Jim Duffy | Nov. 11, 2011
Despite a solid quarter as evidence its turnaround plan is working, Cisco still has more work to do to get where it wants to be.

Cisco's fiscal first quarter, the results of which were announced this week, blew past Wall Street expectations in both revenue and earnings. Chambers said the upbeat results were proof positive that Cisco's restructuring, implemented two quarters ago after consecutive quarters of lackluster results and costing more than 12,000 Cisco jobs, is taking hold.

"Our strategy is working," Chambers said during the company's first quarter conference call. "We're capitalizing on major strategy shifts in IT. We've organized our business around how (customers) want to buy key technology. We're aggressive, focused and simplified."

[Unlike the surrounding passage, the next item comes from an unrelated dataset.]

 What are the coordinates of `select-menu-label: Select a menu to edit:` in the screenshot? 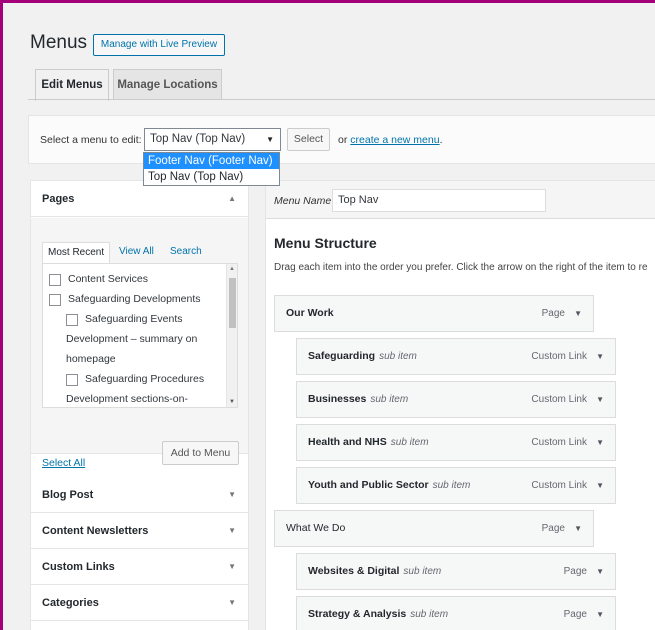 It's located at (91, 140).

A highlight in the quarter was Cisco's deal with Korean telecom carrier KT to fund a KT subsidiary offering managed services for smart buildings and smart city projects in 14 countries in the Asia-Pacific region, including Japan, China and Southeast Asia. The subsidiary will look to upgrade traffic control systems, transportation, electricity, water and other utility infrastructures; develop building intelligence and automation systems; and offer energy management, digital signage, public safety systems, and car park management for multitenant residences.

"These are examples of how KT is aligning with us for the data center, through collaboration, through video, smart joint communities across 14 countries," Chambers said. "We are their primary partner for IT and it is IT becoming (business transformation).

"The restructuring has allowed us to organize the way customers buy," Chambers said, summing up progress in the quarter.